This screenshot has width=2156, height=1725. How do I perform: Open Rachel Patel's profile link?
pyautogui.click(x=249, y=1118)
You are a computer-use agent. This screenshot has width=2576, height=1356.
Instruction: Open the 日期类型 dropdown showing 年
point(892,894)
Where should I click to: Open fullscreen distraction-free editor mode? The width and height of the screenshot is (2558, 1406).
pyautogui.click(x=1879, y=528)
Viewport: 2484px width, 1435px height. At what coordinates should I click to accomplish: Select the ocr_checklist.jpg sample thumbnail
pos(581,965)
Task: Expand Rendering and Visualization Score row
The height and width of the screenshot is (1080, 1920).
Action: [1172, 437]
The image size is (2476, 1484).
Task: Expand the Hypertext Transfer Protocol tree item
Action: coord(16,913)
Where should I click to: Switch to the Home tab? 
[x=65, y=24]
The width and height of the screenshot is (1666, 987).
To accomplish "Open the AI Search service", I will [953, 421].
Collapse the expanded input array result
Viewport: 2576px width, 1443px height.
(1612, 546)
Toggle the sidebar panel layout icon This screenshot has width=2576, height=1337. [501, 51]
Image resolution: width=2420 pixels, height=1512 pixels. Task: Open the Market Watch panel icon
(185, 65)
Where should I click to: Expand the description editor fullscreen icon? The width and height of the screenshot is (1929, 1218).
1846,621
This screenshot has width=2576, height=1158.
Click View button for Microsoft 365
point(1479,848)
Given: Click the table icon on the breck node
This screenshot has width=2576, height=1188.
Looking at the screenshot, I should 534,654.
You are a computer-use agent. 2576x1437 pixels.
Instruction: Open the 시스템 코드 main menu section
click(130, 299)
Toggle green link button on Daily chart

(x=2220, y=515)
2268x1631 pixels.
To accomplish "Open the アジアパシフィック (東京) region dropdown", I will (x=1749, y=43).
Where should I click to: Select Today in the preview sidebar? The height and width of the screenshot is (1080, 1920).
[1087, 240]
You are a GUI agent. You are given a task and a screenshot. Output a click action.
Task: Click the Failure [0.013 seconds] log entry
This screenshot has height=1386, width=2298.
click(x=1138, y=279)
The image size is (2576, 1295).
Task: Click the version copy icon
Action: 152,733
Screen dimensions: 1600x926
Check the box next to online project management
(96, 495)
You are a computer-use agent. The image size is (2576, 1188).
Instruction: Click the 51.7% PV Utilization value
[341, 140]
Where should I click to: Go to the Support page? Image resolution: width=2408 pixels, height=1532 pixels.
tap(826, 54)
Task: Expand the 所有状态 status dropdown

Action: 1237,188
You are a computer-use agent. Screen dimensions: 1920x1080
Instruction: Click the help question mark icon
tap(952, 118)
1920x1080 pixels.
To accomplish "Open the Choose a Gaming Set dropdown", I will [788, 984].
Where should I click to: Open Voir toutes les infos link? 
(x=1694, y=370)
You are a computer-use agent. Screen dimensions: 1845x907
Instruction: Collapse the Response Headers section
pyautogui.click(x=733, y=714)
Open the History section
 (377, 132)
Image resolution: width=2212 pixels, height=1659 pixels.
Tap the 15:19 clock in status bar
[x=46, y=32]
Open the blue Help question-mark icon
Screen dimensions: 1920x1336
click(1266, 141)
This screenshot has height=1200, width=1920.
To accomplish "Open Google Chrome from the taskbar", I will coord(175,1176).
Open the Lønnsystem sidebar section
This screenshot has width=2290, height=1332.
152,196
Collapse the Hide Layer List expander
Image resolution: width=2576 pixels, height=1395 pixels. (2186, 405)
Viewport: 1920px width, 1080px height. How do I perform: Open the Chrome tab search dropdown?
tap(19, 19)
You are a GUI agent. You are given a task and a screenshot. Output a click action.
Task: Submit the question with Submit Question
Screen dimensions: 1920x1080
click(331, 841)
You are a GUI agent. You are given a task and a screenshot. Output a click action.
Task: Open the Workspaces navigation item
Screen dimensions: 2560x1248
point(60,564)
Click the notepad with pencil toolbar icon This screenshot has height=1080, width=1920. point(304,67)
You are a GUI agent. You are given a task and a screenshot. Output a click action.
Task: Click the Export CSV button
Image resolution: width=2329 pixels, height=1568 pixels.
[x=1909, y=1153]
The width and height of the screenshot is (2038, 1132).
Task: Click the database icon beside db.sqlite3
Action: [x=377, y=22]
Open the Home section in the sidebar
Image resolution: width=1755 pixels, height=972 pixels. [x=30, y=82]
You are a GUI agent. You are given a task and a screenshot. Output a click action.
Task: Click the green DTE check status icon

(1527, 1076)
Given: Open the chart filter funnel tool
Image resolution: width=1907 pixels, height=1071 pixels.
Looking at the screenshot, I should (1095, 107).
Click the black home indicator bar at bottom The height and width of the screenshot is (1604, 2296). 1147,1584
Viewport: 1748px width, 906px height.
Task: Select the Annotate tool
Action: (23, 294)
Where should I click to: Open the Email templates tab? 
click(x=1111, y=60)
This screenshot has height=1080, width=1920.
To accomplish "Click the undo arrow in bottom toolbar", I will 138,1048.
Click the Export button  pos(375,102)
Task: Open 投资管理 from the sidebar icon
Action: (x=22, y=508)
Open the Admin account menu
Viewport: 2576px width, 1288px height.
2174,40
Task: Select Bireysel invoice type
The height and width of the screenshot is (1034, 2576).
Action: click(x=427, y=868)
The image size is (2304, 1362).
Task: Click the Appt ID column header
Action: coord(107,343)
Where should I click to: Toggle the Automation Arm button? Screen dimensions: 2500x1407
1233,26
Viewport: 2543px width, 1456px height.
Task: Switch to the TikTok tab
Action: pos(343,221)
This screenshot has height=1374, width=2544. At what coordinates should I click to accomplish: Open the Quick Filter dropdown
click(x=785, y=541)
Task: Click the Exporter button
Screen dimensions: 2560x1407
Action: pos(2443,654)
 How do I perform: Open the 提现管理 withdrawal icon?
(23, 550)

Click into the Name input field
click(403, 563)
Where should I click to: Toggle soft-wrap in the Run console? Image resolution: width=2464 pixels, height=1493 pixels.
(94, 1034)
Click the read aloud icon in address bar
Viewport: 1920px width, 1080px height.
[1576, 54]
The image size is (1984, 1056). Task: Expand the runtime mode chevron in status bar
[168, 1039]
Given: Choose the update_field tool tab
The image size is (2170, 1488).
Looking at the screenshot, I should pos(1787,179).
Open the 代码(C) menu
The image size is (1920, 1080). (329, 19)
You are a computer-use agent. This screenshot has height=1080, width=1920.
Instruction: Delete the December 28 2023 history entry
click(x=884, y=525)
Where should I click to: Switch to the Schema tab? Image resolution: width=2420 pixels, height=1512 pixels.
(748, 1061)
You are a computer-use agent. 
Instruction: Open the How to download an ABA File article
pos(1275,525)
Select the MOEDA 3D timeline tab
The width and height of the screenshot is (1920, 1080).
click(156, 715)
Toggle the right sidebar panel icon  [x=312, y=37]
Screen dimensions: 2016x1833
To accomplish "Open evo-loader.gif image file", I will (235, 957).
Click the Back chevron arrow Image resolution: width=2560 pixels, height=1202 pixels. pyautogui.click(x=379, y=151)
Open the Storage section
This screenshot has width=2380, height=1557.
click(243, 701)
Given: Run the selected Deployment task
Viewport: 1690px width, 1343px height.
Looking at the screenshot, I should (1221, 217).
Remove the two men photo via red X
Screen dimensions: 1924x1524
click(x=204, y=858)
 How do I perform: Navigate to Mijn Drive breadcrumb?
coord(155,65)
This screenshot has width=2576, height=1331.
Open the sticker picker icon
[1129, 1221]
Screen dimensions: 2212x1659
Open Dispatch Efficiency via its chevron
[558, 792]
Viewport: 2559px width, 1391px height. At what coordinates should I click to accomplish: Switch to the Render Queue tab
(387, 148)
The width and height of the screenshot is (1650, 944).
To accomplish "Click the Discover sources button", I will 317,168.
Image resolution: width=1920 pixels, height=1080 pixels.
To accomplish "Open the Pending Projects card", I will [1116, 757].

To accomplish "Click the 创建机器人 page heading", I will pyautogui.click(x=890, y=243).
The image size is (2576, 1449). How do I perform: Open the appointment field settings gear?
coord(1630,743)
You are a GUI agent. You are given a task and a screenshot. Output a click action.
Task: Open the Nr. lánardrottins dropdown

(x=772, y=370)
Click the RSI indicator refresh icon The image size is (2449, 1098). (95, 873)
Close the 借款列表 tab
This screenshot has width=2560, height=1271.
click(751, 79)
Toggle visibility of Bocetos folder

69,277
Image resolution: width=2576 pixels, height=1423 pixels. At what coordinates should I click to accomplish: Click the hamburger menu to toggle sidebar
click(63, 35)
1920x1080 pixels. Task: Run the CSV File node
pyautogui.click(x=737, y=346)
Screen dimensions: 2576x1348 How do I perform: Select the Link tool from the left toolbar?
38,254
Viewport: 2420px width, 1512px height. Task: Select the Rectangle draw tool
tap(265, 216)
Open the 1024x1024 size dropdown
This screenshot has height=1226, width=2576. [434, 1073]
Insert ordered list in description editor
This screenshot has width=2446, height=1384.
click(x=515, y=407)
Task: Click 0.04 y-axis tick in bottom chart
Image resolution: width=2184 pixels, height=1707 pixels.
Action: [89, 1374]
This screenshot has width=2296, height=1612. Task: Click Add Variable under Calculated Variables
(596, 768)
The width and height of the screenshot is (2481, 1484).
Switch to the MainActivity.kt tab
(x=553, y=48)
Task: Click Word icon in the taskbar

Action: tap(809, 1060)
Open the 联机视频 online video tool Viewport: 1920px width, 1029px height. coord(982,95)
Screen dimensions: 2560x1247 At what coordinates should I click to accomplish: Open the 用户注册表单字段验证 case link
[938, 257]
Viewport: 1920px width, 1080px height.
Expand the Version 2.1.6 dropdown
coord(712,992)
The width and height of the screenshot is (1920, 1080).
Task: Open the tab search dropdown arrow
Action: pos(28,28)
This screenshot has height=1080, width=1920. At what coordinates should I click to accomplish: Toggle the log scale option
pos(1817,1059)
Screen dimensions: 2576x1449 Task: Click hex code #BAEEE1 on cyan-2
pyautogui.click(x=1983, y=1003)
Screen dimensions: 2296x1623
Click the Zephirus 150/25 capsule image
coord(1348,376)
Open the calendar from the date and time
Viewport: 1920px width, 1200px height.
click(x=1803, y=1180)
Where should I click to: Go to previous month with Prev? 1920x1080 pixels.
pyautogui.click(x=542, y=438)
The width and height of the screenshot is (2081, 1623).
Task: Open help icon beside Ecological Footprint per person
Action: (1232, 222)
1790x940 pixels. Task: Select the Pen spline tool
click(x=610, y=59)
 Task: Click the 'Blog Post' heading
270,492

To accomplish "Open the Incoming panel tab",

Task brief →
Report the number of lines above holding "Choose", and only that.

Exercise answer →
2